These results reveal that the policies of individual pediatric practices produce health effects extending beyond their practice and into their local communities. They also reveal that it is the heterogeneity of practice policies that creates the greatest concentration of hesitant parents, potential hotspots for outbreaks.
These results reveal inherent compromises when recommending practice-level policies. To minimize clustering and ensure that all children have a provider, it is better to have no zero-tolerance providers. However, such permissive policies send a message that conflicts with the importance and value of vaccination. In contrast, if no provider will accept a vaccine-hesitant parent, office-based exposure of adherents is zero, a strong message is sent, some parents are forced to adhere to the recommended vaccine schedule, and some children go without care. Between these two extremes, heterogeneity in tolerance and dismissal policies will cluster unvaccinated children in a smaller number of practices, which may differentially increase the risk of exposure for some children. As professional associations and individual practices debate policies for accommodating vs. dismissing families who choose not to vaccinate, our results highlight important implications for population-level patterns of disease risk that emerge from practice-level decisions. Our results for pediatric practices are consistent with previous work demonstrating the disease risks associated with significant heterogeneity in school-level rates of intentional undervaccination.4,23 While it can be appealing to allow individual practices or schools to set their own rules for accommodating vaccine hesitancy, differences in tolerance can result in spatial and social concentration of risks. Modeling this concentration can reveal the potential public health cost of otherwise well-meaning policies related to vaccine hesitancy and accommodation.

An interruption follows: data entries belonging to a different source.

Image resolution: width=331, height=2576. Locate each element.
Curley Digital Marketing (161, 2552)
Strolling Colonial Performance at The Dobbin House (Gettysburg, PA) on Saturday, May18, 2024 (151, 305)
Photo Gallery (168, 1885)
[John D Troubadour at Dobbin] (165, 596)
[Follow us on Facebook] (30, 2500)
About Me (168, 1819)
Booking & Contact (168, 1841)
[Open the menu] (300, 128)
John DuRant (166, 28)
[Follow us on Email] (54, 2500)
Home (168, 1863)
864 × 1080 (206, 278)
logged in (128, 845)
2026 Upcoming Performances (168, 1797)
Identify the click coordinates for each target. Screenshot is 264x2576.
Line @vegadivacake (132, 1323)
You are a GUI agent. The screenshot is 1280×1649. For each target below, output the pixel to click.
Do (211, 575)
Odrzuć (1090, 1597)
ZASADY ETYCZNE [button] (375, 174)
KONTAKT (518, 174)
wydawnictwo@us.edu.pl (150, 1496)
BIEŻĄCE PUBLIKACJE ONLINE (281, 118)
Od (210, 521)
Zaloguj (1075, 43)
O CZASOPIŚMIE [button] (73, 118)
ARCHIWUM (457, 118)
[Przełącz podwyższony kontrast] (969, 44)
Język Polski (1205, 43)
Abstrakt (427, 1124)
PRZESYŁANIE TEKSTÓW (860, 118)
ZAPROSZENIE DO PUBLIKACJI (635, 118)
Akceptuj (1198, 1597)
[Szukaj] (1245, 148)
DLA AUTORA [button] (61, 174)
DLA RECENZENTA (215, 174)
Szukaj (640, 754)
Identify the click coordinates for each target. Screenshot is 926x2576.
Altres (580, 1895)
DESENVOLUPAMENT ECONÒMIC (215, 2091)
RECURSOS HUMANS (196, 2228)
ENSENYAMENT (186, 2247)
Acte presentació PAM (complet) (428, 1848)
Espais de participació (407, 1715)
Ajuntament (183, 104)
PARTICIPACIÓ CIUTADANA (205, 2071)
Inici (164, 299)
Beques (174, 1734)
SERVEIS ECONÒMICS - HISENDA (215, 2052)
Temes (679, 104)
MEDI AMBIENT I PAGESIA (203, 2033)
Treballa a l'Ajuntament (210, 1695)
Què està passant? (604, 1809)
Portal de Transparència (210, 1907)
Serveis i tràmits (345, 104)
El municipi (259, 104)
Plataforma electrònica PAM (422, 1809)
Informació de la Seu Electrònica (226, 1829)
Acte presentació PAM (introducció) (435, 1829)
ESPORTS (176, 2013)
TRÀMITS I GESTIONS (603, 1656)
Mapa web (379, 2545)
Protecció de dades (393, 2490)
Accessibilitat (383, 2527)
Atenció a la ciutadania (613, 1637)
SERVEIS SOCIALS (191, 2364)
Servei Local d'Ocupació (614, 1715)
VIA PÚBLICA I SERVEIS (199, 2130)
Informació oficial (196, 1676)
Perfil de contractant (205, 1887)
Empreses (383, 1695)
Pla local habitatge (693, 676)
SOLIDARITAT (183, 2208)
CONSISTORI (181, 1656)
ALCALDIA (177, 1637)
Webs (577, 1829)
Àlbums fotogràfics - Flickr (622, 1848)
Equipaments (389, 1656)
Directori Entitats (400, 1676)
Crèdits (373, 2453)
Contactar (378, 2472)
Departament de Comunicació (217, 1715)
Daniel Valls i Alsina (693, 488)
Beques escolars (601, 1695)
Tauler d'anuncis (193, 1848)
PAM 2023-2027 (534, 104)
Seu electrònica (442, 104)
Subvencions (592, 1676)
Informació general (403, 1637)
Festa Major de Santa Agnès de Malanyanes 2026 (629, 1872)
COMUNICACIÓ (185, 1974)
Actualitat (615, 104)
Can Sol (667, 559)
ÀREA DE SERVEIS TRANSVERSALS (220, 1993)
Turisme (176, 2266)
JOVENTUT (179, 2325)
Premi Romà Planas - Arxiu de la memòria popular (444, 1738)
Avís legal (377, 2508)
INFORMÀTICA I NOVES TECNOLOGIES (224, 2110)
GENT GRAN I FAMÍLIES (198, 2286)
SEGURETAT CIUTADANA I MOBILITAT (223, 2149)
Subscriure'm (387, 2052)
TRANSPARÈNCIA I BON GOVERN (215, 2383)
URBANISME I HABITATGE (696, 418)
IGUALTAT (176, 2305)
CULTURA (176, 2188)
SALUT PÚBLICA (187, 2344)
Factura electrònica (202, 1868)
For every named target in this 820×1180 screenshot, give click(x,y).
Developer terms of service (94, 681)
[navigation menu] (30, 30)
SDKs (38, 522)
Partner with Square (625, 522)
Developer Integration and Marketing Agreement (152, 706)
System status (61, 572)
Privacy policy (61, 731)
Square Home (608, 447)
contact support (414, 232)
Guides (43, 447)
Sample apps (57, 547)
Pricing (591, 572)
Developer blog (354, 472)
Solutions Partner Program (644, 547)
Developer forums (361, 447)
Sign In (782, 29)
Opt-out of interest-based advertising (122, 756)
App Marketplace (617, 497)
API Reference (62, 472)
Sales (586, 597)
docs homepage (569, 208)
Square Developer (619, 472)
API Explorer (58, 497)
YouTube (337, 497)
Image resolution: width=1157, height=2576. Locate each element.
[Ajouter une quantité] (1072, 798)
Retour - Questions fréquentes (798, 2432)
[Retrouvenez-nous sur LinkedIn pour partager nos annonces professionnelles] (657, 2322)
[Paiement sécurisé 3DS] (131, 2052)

Our study has important limitations. Our model is a vast simplification of the dynamic processes by which parents choose pediatric providers and providers implement vaccine policies based on their tolerance of vaccine hesitancy. More complex models might reflect additional agent characteristics and decision or feedback processes, including parental preferences for providers that are unrelated to vaccine hesitance (i.e., provider popularity), provider ability to persuade parents to adopt the recommended schedule; threshold responses to parental hesitancy that trigger dismissal; and exposures of hesitant and adherents to other hesitants in settings outside of provider offices. More complex models might also introduce stochastic disease outbreaks and map contagion across vaccinated and unvaccinated patients, across practices, and across a community. It is also important to note that vaccine hesitancy is a socially and spatially clustered behavior, and this clustering likely shapes exposure risk in community or school settings in addition to the outpatient setting modeled here. However, the simple structure of our model is also an advantage, as it allows us to isolate and communicate the specific effect of zero-tolerance policies on the distribution of intentionally unvaccinated children in the population. The stylized results of this model are not meant to identify an optimal policy point, but to reveal the population-level effects of individual practice decisions.
Conclusion
Results from a simple agent-based model suggest that while it can seem appealing to allow practices to set their own tolerance for vaccine hesitancy, heterogeneity in those policies has the unintended result of concentrating susceptible individuals within a small number of tolerant practices, while providing little if any compensatory protection to adherent individuals. With communicable diseases, the externalities, or risks to others, created by non-vaccinators are well-known: they increase the risk of exposure for other individuals who were not able to choose to incur that risk. Those externalities underlie efforts to promote full vaccination in support of herd immunity. The results of this model reveal that externalities are generated not just by hesitant parents, but also by practice policies that end up concentrating the children of those hesitant parents. Practices that dismiss hesitant patients increase risks at other practices, because they produce higher concentrations of unvaccinated children in those practices. Our simplified model suggests that the reduction in risk in dismissing practices is likely smaller than the increase in risk in more tolerant practices, and therefore that the net effect on population-level risk is undesirable.
Materials and Methods
Agent-based model of vaccine refusal and provider tolerance
The distribution of vaccine hesitancy and refusal across pediatric practices is determined by complex characteristics and preferences of both parents and providers that are difficult to capture in standard linear regression models. Agent-Based Models (ABMs) are a subset of computational modeling that takes a “bottom-up” approach to understanding complex systems dynamics. ABMs use stylized assumptions to create a population of simulated agents that interact according to a distinct set of conditions, mechanisms, and behavioral rules to reveal macro level population effects.24 These models allow us to move beyond overly-simplified linear approaches and observe how interdependent, individual behaviors can generate the complex aggregate vaccine hesitancy patterns that contribute to disease outbreak risk.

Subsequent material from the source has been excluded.